» **WHAT TO DO**:
For each line below that holds the word "height", make a copy.

» **THE INPUT**:

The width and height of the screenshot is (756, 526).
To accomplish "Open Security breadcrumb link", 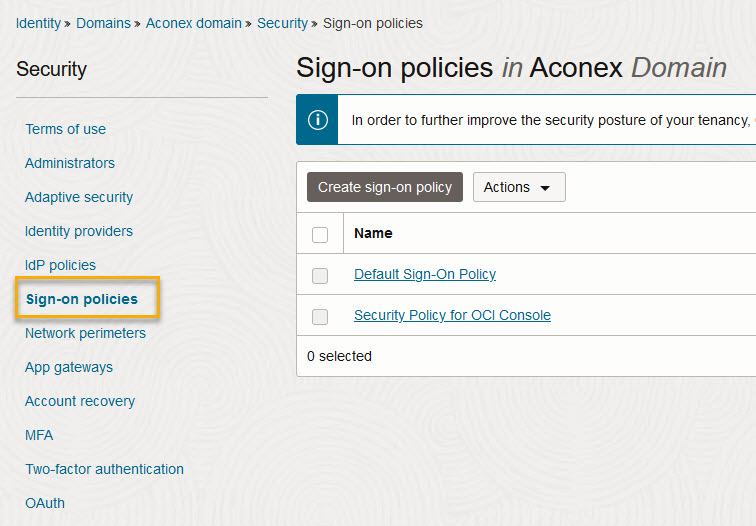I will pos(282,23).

* * *

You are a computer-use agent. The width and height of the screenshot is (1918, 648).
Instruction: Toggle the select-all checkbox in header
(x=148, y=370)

* * *

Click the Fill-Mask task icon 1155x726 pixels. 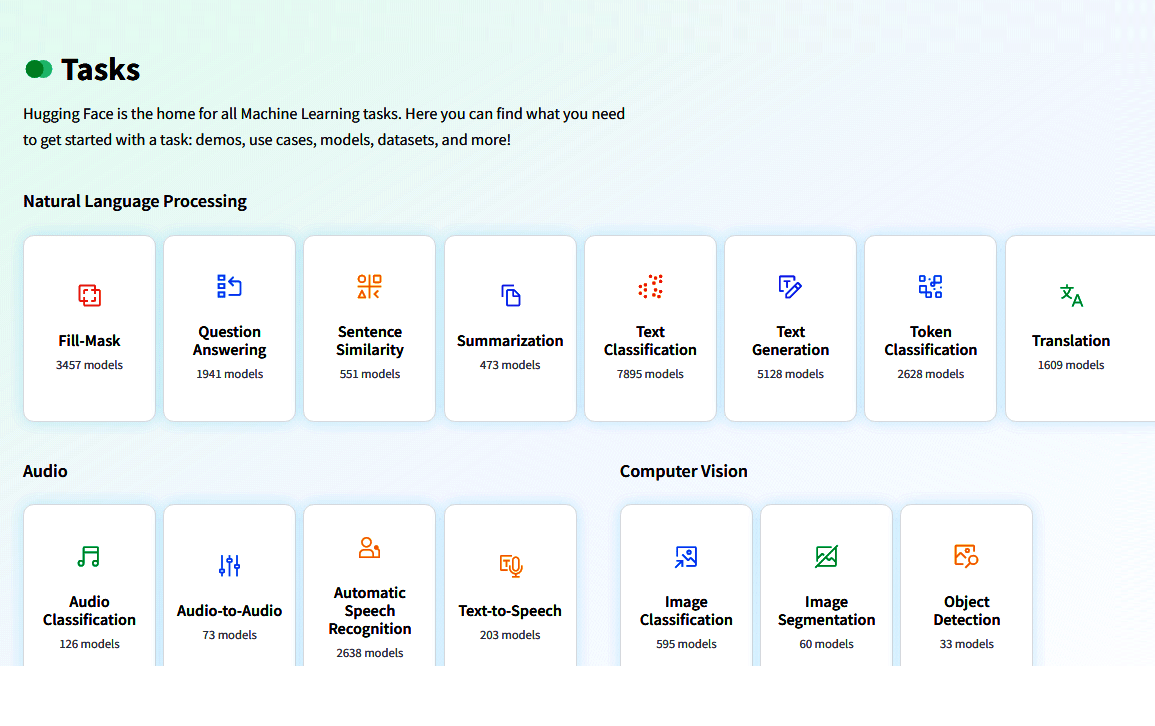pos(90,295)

» **EXERCISE RESPONSE**:
The width and height of the screenshot is (756, 526).
You are a computer-use agent. The width and height of the screenshot is (1918, 648).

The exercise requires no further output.